Saturday, November 29, 2025

Data Feminism - The Importance of Being Earnest


Statistics and economics are two sciences which are adept at explaining the past than predicting the future. While Nobel Laureates of all science streams are awarded for their studies that transform the future, the Sveriges Riksbank Prize in Economic Sciences invariably goes to an economist who explains the past. Statistics is definitely not as vast as economics and, therefore, could be diagnosed with a lesser effort for the maladies that plague it. Data Feminism is a delightful step in this direction. Authored by two American academics, Catherine D'Ignazio and Lauren Klein, this book is eminently readable and shorn of the intimidating academic-style writing. Books written by academics are a semantic nightmare. Their convoluted jargon compulsively prioritise the writers’ erudition over readers’ understanding.  This book is more a passionate plea for action than a lofty intellectual pursuit.
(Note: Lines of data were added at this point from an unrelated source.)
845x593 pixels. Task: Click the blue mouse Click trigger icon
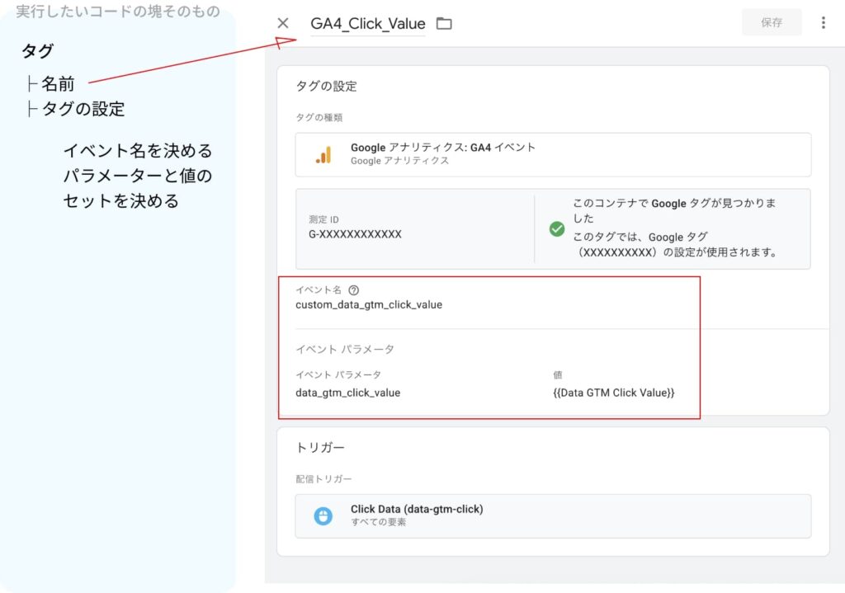323,515
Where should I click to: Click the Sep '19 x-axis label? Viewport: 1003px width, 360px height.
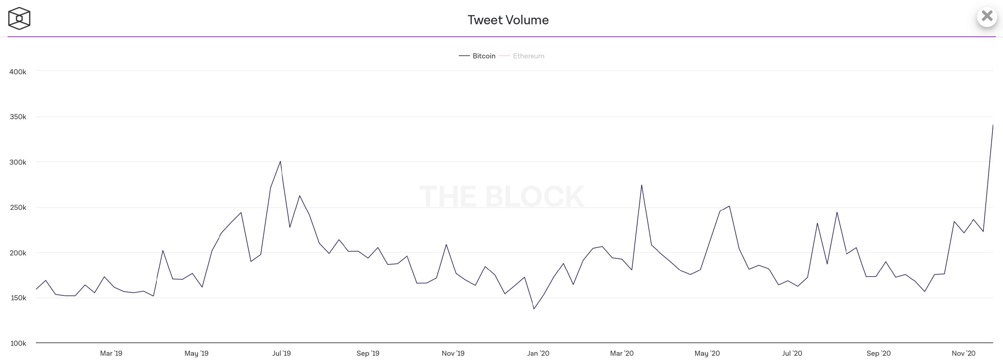point(368,353)
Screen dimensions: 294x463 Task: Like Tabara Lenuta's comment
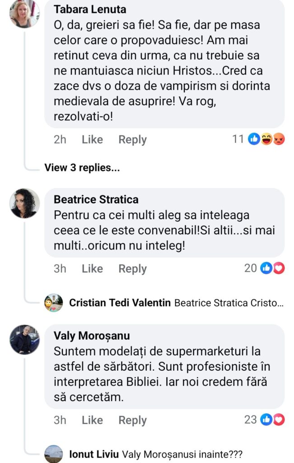(92, 140)
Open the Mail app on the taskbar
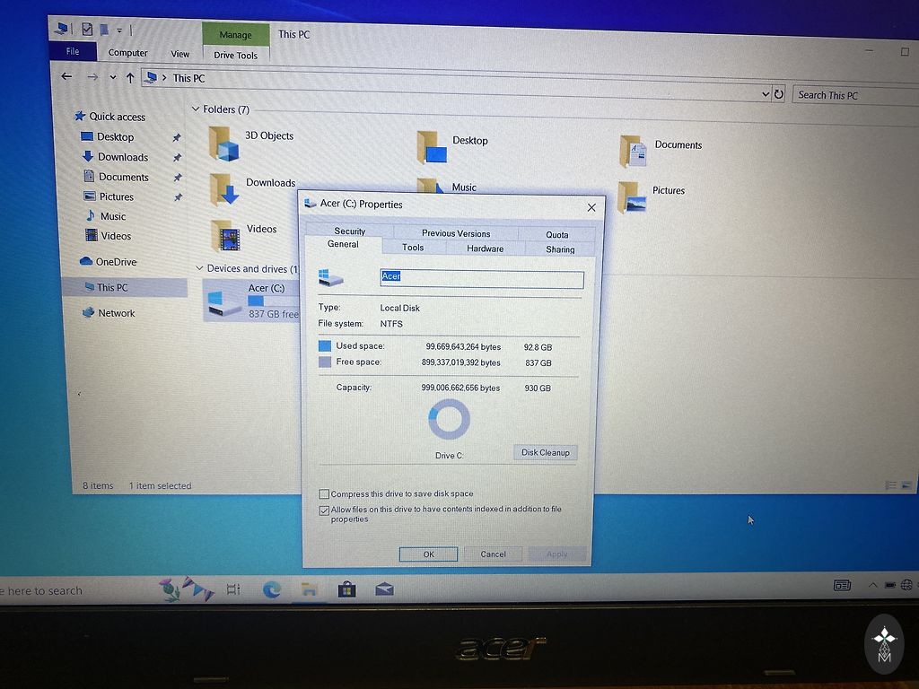The width and height of the screenshot is (919, 689). click(384, 589)
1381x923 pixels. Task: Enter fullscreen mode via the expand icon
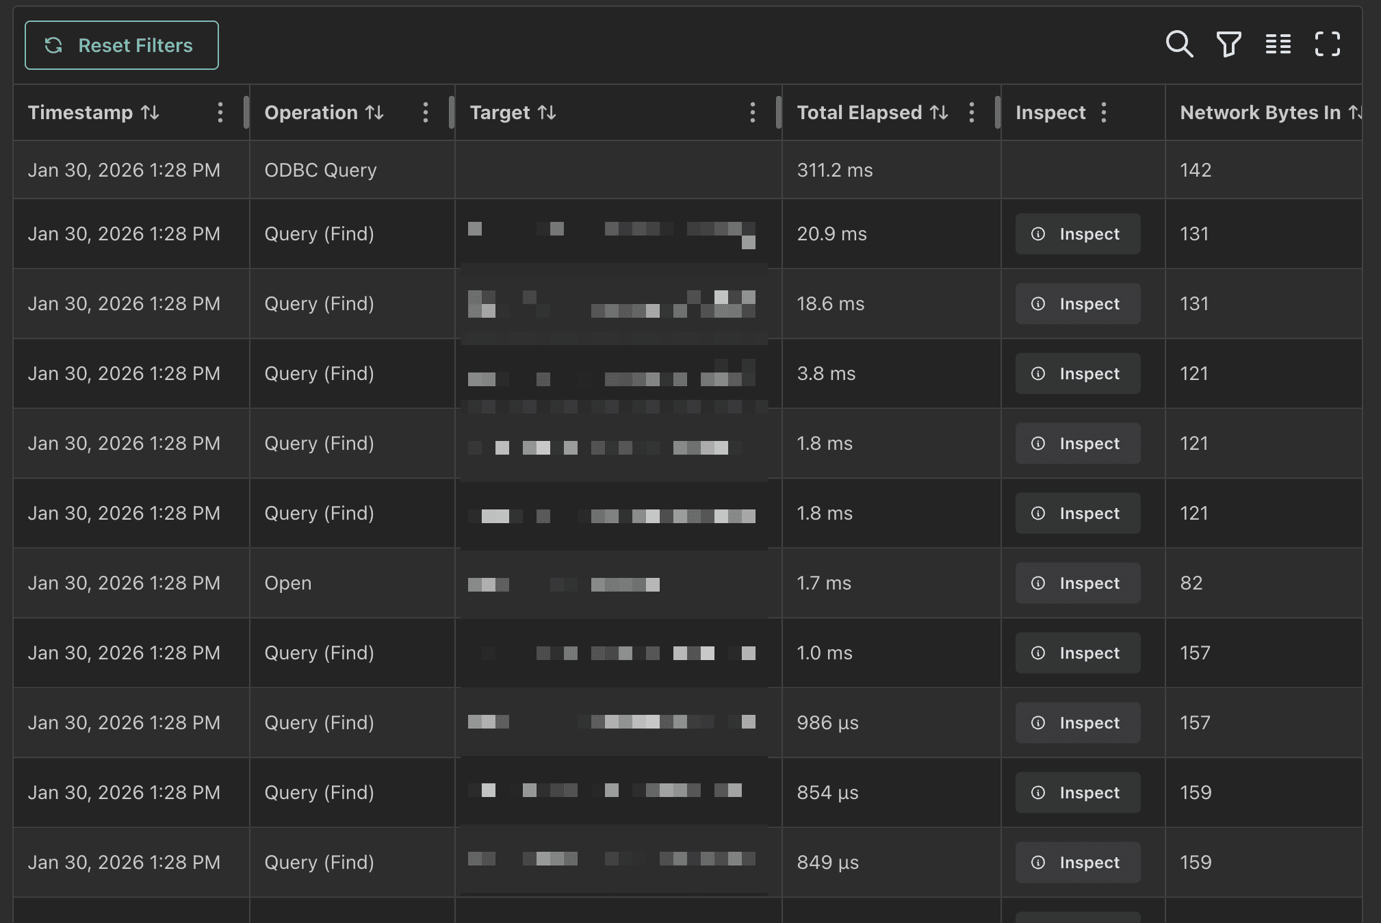[1328, 45]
At the outset, the choice of the title is thoughtful and suggestive. Feminism is used as a metaphor for fair opportunities and treatment. The book, like feminism, is both a problem-statement and a potential response. The allegories don’t end there. The book begins with story of Christine Darden, the famed black NASA Aeronautical Scientist, who broke the barriers of race and gender through the American race for space supremacy. In an era where computers were still in their infancy, most complex mathematical problems were solved by humans. Particularly, women. More particularly, three black women - Katherine Johnson, Dorothy Vaughan, and Mary Jackson.  It might look incredulous but these human computers were termed as unskilled manpower and were refused higher positions. Their arresting yet inspiring journey, is subject of a bestseller and a blockbuster, The Hidden Figures. The authors state that, “It is because of both her contributions to data science and her advocacy for women that we have chosen to begin our book, Data Feminism, with Darden’s story”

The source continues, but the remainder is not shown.